The Service Locator is currently a C# client library, but could just as easily be encapsulated behind a service to avoid deploying bits to a developer desktop – and likely one of my next steps.  Though I did start down the road of adding a custom ConfigurationSection that supports service configuration like so:

<service name="Demo Service">
<context property="Environment" value="Development"/>
<!-- can get more specific by adding additional context -->
<context property="Organization" value="Mary Kay"/>
<context property="Contract" value="SupplyChain.IDemo"/>


When the client is promoted, its easier to update relatively static meta data values like what environment the service is running in rather than maintaining a list of urls, or addresses.  Ultimately, I'd like to just have a reference to my configuration store, that is centrally located, and then have the service auto-config from that.
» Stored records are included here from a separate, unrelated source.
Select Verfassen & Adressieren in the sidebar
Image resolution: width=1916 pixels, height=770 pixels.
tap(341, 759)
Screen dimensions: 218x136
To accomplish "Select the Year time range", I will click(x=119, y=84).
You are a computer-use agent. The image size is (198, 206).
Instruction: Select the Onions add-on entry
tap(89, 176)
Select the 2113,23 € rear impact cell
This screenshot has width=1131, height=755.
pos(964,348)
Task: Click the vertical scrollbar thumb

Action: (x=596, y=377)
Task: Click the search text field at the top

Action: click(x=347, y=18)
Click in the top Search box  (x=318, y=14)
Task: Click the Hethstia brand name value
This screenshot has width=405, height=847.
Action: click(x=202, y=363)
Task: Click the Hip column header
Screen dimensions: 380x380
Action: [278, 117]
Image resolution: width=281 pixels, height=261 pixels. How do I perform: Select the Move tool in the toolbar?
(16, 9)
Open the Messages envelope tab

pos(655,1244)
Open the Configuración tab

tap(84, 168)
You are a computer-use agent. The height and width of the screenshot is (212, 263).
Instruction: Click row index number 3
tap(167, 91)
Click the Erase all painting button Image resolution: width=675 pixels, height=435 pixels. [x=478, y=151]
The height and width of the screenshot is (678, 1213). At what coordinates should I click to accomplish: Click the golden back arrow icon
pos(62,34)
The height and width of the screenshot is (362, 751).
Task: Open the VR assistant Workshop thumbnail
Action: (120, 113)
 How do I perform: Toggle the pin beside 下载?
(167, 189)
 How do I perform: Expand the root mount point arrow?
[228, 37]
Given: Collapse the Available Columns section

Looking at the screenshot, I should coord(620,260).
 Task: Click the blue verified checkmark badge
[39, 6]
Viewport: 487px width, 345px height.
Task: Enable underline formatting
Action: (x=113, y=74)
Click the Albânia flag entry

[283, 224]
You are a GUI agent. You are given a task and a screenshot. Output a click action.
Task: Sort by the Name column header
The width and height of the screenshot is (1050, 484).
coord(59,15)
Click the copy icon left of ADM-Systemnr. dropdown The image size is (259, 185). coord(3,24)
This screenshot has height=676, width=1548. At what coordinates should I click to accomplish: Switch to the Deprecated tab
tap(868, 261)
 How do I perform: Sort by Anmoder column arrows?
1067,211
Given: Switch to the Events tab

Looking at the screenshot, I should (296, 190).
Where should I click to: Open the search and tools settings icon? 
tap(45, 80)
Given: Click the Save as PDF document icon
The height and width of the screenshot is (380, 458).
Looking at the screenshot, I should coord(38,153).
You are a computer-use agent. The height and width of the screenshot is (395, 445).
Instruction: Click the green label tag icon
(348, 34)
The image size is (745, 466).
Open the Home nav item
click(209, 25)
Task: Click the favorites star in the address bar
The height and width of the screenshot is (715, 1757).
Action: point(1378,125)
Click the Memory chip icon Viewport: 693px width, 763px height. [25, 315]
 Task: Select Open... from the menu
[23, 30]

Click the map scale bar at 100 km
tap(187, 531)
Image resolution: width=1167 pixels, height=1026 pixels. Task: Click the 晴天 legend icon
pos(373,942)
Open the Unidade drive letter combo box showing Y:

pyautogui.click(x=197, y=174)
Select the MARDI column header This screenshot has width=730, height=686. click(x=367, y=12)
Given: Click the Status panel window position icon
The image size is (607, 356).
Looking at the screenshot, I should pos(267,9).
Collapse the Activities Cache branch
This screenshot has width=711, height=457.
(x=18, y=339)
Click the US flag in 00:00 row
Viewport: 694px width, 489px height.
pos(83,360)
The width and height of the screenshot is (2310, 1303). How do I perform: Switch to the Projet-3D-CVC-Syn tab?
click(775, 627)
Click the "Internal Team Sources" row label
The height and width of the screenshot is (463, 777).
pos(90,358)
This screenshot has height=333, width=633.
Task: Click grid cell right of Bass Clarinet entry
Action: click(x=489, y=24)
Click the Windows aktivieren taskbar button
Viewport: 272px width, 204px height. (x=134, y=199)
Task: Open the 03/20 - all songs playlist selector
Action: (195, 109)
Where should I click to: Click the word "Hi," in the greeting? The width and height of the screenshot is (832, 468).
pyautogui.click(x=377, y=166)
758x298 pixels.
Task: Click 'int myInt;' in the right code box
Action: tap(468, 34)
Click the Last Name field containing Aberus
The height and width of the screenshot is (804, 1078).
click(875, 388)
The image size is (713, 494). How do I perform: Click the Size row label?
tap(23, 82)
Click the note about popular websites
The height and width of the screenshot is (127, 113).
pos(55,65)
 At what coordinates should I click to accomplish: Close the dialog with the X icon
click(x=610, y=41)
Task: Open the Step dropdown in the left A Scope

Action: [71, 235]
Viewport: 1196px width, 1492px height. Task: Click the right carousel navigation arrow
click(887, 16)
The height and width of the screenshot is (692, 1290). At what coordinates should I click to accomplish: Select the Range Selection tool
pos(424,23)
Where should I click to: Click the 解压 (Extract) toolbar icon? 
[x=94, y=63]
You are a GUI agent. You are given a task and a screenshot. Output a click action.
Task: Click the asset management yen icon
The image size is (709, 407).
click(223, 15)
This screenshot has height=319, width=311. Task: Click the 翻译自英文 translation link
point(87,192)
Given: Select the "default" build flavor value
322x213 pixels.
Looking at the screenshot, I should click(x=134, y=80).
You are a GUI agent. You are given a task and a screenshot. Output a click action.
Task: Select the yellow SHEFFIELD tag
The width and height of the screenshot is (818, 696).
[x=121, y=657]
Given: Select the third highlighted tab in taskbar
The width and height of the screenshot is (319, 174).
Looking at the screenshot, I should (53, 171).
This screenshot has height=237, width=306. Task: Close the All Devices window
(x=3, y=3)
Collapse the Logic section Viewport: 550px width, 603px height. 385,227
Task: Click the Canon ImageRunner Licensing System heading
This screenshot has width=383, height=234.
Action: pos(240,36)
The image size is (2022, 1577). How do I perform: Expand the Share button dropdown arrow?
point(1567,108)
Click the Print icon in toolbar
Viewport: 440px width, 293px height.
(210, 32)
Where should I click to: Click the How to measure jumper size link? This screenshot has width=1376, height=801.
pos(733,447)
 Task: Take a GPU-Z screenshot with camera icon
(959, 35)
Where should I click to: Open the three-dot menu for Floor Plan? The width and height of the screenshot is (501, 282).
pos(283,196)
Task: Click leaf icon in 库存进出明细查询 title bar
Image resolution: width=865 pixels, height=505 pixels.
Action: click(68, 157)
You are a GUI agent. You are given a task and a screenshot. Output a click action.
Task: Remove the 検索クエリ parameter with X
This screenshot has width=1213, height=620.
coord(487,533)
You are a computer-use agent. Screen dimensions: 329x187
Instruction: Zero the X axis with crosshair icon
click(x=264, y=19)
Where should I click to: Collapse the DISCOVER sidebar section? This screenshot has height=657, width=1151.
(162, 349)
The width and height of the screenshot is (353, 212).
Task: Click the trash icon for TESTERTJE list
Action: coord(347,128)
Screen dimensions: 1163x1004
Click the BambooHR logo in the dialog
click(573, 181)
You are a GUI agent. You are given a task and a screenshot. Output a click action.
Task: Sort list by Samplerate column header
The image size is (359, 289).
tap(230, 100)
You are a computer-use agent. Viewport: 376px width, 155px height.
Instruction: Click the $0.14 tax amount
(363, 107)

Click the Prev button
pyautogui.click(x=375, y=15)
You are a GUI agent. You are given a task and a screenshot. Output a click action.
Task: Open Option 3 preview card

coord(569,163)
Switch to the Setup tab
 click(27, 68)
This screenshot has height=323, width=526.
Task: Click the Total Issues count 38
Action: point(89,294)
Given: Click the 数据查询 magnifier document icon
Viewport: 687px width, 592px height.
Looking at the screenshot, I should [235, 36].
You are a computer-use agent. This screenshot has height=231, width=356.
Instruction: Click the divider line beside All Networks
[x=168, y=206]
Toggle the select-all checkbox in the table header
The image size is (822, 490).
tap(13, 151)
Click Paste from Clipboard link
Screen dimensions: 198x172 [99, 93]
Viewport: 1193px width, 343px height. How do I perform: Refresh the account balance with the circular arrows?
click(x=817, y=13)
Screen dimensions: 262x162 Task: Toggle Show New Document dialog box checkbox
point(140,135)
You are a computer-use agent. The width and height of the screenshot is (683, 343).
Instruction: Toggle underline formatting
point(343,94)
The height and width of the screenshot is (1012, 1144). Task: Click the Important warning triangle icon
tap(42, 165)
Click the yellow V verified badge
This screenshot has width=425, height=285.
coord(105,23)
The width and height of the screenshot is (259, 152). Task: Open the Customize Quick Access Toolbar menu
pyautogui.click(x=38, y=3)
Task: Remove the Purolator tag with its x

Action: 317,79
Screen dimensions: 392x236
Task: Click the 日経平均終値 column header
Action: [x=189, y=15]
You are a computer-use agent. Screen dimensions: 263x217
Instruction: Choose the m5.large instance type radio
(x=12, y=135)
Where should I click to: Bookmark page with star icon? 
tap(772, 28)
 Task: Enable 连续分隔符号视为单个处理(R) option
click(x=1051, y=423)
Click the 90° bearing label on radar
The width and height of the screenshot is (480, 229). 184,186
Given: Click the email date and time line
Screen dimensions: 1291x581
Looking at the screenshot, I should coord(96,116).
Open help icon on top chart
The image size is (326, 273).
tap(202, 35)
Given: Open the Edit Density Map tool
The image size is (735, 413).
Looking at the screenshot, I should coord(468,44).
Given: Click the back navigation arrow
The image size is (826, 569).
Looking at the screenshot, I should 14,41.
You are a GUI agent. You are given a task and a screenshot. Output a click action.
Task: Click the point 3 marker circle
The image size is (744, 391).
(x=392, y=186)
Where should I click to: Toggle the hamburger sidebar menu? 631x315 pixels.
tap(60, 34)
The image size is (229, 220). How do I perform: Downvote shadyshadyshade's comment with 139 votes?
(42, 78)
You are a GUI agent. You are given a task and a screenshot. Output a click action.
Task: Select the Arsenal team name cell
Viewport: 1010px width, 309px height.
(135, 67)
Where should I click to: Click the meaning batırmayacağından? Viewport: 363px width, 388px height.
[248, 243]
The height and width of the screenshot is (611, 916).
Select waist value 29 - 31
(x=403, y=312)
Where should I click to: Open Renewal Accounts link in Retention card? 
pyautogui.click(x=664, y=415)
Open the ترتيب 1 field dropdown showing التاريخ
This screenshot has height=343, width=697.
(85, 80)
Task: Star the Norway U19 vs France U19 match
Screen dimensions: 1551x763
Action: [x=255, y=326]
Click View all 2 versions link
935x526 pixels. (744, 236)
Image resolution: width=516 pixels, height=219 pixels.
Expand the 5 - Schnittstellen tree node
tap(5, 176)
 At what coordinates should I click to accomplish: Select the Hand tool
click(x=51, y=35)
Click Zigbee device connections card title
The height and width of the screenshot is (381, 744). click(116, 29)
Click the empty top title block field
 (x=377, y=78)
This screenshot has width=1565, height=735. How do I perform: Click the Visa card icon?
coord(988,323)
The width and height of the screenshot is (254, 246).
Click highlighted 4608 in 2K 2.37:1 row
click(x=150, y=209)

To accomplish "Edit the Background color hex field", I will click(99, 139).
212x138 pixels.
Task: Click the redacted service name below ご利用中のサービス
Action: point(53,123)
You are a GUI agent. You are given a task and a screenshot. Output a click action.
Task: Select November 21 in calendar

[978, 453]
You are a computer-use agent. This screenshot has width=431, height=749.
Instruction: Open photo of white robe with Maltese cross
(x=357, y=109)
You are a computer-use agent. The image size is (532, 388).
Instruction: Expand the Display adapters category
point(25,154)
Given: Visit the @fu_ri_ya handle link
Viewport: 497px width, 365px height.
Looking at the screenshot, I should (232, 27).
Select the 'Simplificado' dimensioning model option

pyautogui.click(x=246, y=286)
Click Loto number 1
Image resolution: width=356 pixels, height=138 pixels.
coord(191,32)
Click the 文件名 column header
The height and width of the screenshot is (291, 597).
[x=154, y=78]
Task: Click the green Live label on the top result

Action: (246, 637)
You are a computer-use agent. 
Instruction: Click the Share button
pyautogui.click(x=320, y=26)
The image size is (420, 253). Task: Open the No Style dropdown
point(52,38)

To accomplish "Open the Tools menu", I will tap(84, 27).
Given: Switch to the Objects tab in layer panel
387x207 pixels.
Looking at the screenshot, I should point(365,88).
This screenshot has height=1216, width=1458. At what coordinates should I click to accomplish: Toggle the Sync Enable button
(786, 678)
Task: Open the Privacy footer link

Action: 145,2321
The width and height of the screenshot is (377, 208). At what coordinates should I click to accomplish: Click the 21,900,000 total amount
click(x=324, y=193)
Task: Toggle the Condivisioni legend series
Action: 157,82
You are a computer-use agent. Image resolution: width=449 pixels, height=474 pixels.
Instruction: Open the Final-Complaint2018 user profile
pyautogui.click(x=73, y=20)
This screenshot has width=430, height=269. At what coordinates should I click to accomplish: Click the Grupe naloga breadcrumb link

The client side access looks something like this:

ServiceLocator locator = new ServiceLocator();

DemoService proxy = new DemoService();

// resolve the endpoint location based
// on some configuration context
proxy.Url = locator.Resolve("Demo Service");

I arbitrarily chose the Spring.NET Framework as an Inversion of Control (IoC) container. This is an area that I’ve been noodeling around in as we are missing the capability from our core development library. I reviewed a couple (without actually installing) before deciding on Spring.NET. I may revisit this post PoC to see what offerings are actually pluggable with Enterprise Library.  This made it easy to swap out the connection to the repository (Xml or SharePoint) through configuration.

Service Locator for Enterprise Library didn’t have any documentation and I ran out of time by the time I found it.


Does it support UDDI?  No.  Unfortunately, I've had a hard time wrapping my head around UDDI - I installed the Microsoft SDK.  I've enabled the UDDI Service on my development server, but it just seemed overly complex (and confusing) for the basic service support I was looking for.  We have big ERP and WMS implementations, which are still immature in their service offerings, but eventually standardization on something like UDDI may prove beneficial long term.

Anyway, this was a quick way to add a Service Repository and Service Locator to my teams capabilities.  I'll post a revised update after we've had some burn in - I'm sure there will be many enhancements/changes along the way. 

1 comment:

  1. Great post!
    Can you please share the source code?